Product marketing is sub-field of marketing that is responsible for crafting messaging, go-to-market flow, and promotion of a product. Product marketing managers can also be involved in defining and sizing target markets along with other business stakeholders such as business development and sales as well as technical functions such as product management. Other critical responsibilities include positioning and sales enablement.

Product marketing deals with marketing the product to prospects, customers, and others. Product marketing works with other areas of marketing such as social media marketing, marketing communications, online marketing, advertising, marketing strategy, and public relations, to execute outbound marketing for their product.

Role 

Product marketing addresses five strategic questions:

 What products will be offered (i.e., the breadth and depth of the product line)?
 Who will be the target customers (i.e., the boundaries of the market segments to be served)?
 How will the products reach those customers (i.e., the distribution channel and are there viable possibilities that create a solid business model)?
 At what price should the products be offered?
 How should we position the product in the minds of the customer?

To inform these decisions, Product Marketing Managers (PMMs) act as the Voice of the Customer to the company. This includes gaining a deep understanding of—and driving—customer engagement with the product, throughout its lifecycle (pre-adoption, post-adoption/purchase and after churning). PMMs collect this customer information through surveys and interviews and when available, product usage and competitive data. This informs the product roadmap, as well as driving customer product education to enhance engagement.

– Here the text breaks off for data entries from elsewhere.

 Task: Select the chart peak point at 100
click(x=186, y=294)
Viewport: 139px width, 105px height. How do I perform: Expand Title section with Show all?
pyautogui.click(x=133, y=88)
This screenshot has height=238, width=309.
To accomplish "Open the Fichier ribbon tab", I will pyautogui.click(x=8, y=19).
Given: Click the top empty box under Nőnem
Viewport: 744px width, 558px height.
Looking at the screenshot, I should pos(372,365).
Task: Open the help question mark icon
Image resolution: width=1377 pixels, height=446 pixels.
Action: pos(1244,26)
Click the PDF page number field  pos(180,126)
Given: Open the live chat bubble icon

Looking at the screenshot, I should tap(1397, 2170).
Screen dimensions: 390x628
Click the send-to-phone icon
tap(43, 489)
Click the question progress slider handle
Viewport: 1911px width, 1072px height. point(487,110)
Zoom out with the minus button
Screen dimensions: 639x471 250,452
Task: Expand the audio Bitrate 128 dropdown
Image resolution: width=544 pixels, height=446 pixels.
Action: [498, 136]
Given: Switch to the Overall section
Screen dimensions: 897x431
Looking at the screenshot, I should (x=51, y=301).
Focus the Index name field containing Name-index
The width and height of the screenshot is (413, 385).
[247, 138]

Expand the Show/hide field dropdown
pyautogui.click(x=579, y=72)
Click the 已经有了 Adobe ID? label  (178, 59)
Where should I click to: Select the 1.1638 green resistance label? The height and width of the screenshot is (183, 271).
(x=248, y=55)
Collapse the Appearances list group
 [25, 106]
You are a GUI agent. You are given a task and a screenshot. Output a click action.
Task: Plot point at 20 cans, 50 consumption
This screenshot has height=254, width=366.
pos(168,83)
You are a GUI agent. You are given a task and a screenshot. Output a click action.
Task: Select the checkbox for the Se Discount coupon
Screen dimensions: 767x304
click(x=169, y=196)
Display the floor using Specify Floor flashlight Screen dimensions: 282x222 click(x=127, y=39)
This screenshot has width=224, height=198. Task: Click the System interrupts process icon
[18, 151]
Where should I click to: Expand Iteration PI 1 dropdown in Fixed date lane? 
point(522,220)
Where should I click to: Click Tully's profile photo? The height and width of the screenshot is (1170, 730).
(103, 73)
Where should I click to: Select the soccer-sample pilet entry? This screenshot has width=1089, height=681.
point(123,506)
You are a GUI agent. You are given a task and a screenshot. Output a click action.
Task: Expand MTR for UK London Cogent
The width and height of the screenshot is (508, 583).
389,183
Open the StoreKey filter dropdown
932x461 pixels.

PMMs answer these questions and execute the strategy using the following tools and methods:
 Customer insights: interviews, surveys, focus groups, customer observation.
 Data analysis: internal and external data.
 Product validation: test and validate product ideas (the minimum viable product or rapid prototyping), before committing engineering resources.
 Market testing: optimal prices and marketing programs are developed through A/B testing of elements including language (copy), prices, product line-ups, visuals.

Relationship to other roles 

Product marketing generally performs different functions from product management. Product Managers take product requirements from sales and marketing personnel and create a product requirements document (PRD) for the engineering team. The product marketing manager creates a market requirements document (MRD), the source material for the PRD.

These roles may vary across companies. In some cases the product manager creates both MRD and PRD, while product marketing does outbound tasks such as trade show product demonstrations, marketing collateral (hot-sheets, beat-sheets, cheat sheets, data sheets and white papers). This requires skilled in competitor analysis, market research, technical writing and in financial matters (ROI and NPV analyses) and product positioning. Typical performance indicators for product marketers include feature adoption, new revenue, expansion revenue, and churn rate.

Product marketers are chartered with developing the content for sales, marketing communications, customers, and reviewers.

Qualifications 

The typical education qualification for this area of business is a marketing or business degree, e.g. a BBA, MBA, M.A./M.S. in Marketing, M.A./M.S. in I/O Psychology, along with work experience. A key skill is to be able to interact with technical staff, increasing the value of a background in engineering or computing.